Bill Drummond and The 17
Last Saturday in Zurich, we played at a mix'n'match festival where the concept of a Swiss music trade fair was disguised by clever programming and a large paycheque! Our show wasn't due to start until 2.45 am (no kidding!) and going to bed for a few hours r+r would have been the wise thing to do, but I had the opportunity to partake in a sonic experiment which I didn't want to miss.
Bill Drummond, the man behind the Justified Ancients of Mu-Mu, KLF, and agent provocateur in the music industry gave a lecture in the afternoon about how all recorded music is a thing of the past. His new project was about making instant music based on assembling groups of 17 people and recording them singing / humming one note for 5 minutes consecutively. He would record many groups of 17 people, and layer all the different recordings with no added FX, compression, nothing. He will play the piece just once that evening and then he will destroy that recording forever.
Thus at the Schiffbauhalle in Zurich I took part in this happening. I, along with the 3 Kissogram boys, Paul and Alex from Franz Ferdinand, and their tourmanager Rebecca, were part of a group of 17 who were led up to a small, dimly lit room, which had 17 seats arranged in 2 rows. In front of us sat the legend that is Bill Drummond. With a quiet "Good evening, I'm Bill Drummond', he went to explain to us the concept behind the experiment and what we were to do. We are asked to sing a single note that he plays on a keyboard, and hold it for 5 minutes. An engineer sits behind his computer, and a single microphone trails its way to said microphone. We are all asked to stand. At the given sign from the engineer, all 17 of us begin to sing the note. You hear people hit different pitches, people hold their breaths at different lengths, the collective sound seems to wow and flutter, and at a certain point you lose yourself completely in the sound. I forgot I was singing and felt the collective force of the universal voice in that room. The drone is the force and just as you think this could / should last forever, the engineer brings his arm down, and we all stop in unison. We are all asked to have a group photo taken, after which we leave.
Drummond and engineer invite several other groups to partake in this session.

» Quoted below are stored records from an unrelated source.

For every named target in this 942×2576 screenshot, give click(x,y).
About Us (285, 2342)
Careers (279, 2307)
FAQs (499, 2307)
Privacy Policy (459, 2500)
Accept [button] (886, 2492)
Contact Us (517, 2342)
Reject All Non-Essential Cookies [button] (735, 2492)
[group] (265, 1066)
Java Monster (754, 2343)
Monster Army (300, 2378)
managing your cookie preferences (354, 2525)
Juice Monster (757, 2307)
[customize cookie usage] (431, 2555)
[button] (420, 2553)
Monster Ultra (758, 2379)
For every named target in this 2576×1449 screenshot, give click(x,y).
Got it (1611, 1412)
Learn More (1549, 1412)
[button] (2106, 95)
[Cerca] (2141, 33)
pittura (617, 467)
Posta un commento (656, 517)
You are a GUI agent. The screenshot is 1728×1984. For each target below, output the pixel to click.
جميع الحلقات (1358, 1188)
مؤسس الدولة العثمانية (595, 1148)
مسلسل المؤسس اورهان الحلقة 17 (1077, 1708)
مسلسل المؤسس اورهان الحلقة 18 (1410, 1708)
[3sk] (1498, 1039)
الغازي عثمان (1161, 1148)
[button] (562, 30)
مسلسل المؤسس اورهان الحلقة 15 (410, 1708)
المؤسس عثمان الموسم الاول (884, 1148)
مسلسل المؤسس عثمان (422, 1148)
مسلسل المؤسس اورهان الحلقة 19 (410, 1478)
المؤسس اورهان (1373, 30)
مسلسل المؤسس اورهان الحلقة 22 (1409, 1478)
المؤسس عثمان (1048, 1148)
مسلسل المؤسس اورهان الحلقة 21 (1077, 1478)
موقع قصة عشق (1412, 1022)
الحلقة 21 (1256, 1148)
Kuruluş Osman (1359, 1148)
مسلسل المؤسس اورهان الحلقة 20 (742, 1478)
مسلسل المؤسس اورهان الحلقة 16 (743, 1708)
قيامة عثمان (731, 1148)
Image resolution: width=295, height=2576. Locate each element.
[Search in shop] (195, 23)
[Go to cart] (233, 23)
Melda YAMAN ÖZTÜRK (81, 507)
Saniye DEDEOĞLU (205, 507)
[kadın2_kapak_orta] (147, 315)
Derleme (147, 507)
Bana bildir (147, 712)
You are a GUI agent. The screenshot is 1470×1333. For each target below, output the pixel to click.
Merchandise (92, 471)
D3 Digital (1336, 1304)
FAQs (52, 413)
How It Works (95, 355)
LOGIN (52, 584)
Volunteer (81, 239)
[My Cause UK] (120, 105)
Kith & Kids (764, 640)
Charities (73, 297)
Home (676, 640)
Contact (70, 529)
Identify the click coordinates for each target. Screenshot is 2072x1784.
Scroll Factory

In the evening, in the main hall, the engineer plugs his computer into the house PA / mixing desk, and after a short talk from Drummond, the piece is played. It starts quietly but very soon builds into a wall of drone-a-rama. The room shakes and there is a strange rhythm within the drone. You close your eyes and you are carried away into a sea of unknown sonic pleasures created only by human voices and nothing else. The 5 minutes comes too soon. A sudden stop, and its all over. The piece of art is destroyed, never to be heard again.
Drummond has pushed the concept of instant art a step further, and we were there to take part in it that day.